If the agent generates an image, it appears inline in the bot message as an image card.

The WebSocket is a render hint. If the connection drops mid-turn, the live text clears and the message list reloads from the persisted state in Supabase — you won't lose committed output.

Each chat is a persistent thread tied to one bot. The thread's full history is stored in engine_messages and loads when you open the chat. Long threads are handled via a checkpoint stored on Cloudflare R2 — the engine rehydrates from the checkpoint on reconnect, so the full history is always available.

You can:

  • Star a chat to pin it to the Starred filter in the browser panel.
  • Rename a chat — double-click the title in the header, or use the row action in the browser panel.
  • Archive a chat to remove it from the default view without deleting it.
  • Delete a chat to remove it permanently.
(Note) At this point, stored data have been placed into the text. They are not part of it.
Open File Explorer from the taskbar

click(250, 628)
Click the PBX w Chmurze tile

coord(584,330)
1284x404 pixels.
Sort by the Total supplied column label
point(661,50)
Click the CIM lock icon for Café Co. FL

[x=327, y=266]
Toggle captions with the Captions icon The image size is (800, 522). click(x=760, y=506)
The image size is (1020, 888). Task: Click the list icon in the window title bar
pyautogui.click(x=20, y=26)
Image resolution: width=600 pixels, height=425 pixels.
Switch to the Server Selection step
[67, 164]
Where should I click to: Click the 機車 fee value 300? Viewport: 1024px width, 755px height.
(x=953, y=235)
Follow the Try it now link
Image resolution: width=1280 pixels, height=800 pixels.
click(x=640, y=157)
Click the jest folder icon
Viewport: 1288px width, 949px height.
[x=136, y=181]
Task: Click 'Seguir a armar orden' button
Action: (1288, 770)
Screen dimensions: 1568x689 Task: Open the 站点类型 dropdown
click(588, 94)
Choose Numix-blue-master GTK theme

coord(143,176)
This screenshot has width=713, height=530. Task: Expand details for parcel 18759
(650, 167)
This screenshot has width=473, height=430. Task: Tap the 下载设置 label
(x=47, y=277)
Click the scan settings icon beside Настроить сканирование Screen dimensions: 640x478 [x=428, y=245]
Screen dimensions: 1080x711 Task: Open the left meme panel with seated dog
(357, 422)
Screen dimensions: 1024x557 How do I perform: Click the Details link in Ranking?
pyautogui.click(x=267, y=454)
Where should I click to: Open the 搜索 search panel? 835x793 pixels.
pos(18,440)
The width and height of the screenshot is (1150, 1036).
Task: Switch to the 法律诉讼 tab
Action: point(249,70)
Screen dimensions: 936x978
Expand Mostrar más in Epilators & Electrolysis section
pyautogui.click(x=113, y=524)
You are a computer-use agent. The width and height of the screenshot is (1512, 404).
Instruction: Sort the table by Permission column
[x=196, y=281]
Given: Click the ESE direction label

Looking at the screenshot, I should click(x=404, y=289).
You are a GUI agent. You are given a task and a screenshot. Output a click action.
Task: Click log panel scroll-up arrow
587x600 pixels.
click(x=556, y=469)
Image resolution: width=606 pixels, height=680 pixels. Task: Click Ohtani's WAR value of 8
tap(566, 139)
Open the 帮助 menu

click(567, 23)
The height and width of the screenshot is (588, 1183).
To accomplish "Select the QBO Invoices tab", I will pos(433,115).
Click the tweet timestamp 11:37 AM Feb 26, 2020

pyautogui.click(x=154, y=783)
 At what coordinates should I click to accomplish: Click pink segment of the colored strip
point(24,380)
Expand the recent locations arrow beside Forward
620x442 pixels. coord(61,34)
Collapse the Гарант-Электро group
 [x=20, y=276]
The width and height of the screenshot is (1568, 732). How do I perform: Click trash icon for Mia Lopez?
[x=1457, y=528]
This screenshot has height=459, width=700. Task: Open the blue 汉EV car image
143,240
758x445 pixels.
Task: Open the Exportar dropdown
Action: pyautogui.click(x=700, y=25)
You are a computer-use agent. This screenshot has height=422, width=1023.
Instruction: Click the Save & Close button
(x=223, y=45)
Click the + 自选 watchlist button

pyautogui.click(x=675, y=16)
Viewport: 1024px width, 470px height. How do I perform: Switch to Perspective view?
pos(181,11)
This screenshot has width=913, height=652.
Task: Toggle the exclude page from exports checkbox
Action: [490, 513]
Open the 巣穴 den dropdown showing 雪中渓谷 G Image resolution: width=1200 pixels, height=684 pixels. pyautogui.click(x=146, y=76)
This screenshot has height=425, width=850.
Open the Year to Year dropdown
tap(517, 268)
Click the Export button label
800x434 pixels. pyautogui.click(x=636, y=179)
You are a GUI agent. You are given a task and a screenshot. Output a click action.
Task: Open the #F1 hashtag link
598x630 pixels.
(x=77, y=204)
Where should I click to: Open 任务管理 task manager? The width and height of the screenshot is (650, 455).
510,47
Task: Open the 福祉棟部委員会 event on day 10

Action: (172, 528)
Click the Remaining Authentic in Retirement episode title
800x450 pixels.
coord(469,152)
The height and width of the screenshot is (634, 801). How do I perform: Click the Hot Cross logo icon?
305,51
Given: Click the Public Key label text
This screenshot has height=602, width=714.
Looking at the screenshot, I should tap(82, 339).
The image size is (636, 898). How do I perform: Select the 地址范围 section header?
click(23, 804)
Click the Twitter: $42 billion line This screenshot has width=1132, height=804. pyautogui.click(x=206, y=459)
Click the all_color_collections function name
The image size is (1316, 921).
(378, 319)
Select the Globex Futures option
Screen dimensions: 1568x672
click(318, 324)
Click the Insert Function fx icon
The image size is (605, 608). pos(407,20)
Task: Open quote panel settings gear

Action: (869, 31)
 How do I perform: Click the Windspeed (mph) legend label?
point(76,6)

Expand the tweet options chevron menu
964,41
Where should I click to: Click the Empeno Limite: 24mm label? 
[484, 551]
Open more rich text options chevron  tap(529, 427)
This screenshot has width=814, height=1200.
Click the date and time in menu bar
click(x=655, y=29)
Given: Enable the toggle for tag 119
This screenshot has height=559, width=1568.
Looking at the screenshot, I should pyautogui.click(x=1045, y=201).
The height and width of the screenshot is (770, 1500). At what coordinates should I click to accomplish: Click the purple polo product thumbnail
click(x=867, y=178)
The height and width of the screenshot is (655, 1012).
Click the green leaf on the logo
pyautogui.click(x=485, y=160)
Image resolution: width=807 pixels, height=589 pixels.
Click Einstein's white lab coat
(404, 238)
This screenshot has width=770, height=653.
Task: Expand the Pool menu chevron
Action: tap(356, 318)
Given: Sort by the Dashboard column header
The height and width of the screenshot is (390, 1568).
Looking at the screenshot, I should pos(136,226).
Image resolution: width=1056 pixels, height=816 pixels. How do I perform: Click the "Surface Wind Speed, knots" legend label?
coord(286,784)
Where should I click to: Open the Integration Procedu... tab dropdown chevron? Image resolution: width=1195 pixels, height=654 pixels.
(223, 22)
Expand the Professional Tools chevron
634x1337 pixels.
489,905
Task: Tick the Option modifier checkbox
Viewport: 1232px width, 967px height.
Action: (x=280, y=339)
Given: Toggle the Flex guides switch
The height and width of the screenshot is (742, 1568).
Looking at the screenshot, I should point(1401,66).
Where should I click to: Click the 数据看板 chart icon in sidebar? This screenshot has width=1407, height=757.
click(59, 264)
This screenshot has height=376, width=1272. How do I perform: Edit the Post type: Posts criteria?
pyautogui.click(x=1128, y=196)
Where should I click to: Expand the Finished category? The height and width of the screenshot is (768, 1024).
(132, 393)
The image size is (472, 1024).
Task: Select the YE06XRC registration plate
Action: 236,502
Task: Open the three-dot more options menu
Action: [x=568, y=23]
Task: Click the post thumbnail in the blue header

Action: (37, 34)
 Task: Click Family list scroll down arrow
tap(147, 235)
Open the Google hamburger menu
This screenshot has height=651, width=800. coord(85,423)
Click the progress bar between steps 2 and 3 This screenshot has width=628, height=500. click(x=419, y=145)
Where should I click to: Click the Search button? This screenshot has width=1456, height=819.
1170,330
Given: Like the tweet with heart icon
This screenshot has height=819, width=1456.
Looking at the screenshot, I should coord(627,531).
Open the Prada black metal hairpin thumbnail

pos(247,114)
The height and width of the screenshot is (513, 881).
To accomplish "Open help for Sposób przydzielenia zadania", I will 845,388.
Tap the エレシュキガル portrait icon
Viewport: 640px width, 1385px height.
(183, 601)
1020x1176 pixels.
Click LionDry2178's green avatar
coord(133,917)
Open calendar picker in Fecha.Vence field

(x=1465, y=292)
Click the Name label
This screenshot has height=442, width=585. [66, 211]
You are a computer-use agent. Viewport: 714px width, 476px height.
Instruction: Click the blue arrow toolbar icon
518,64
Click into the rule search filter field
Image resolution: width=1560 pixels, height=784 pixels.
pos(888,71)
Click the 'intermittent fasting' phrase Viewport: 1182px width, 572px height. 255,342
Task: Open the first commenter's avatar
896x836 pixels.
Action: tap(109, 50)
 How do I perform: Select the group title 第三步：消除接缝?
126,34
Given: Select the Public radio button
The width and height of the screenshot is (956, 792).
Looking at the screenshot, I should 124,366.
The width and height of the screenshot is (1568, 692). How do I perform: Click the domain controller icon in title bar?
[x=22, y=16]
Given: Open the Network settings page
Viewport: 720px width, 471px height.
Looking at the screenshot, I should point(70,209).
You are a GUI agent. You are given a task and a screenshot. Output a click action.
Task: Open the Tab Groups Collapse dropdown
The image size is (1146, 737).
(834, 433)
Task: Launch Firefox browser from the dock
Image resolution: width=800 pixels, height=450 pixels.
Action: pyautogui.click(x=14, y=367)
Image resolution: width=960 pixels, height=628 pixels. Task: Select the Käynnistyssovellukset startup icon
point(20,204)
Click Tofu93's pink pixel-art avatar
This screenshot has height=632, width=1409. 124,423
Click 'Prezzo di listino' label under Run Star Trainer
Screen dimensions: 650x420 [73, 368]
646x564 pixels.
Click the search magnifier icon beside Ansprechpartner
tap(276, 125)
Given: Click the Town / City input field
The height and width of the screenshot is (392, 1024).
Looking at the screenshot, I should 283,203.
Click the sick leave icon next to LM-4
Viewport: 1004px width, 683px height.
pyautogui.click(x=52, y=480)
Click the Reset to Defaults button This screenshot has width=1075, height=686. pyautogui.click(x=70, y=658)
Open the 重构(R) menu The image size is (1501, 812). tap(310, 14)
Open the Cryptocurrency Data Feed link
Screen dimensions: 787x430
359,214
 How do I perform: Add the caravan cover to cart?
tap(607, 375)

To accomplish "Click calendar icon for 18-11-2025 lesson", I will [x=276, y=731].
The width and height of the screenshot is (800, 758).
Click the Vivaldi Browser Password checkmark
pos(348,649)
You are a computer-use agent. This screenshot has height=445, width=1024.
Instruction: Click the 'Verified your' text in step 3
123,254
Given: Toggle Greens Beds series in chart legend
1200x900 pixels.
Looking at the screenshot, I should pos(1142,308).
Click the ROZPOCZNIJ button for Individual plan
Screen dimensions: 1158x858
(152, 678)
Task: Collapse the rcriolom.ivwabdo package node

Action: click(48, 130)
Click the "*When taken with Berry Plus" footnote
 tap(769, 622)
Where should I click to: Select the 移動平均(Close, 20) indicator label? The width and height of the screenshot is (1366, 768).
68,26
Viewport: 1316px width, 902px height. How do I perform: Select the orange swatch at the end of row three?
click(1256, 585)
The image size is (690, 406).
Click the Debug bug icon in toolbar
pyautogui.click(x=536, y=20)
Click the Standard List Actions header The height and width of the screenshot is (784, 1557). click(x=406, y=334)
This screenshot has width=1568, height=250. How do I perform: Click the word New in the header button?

Search in the browser panel filters by chat title and bot name. Full-text search across message content is not yet available.

Each bot is locked to the chat it was started with. To switch from Onnie AI to a Onniebot (or between Onniebots), open a new chat and select the bot in the picker before sending your first message.

Keyboard shortcuts

ActionShortcut
Send messageEnter
Insert newline in composerShift + Enter
Global workspace searchCmd + K / Ctrl + K

The Cmd + K shortcut opens the global search palette (not the prompt picker). From there you can navigate to a chat, create a new one, or search across the workspace.

The send button in the toolbar is always available as an alternative to Enter; the stop button appears in place of send while a turn is in flight.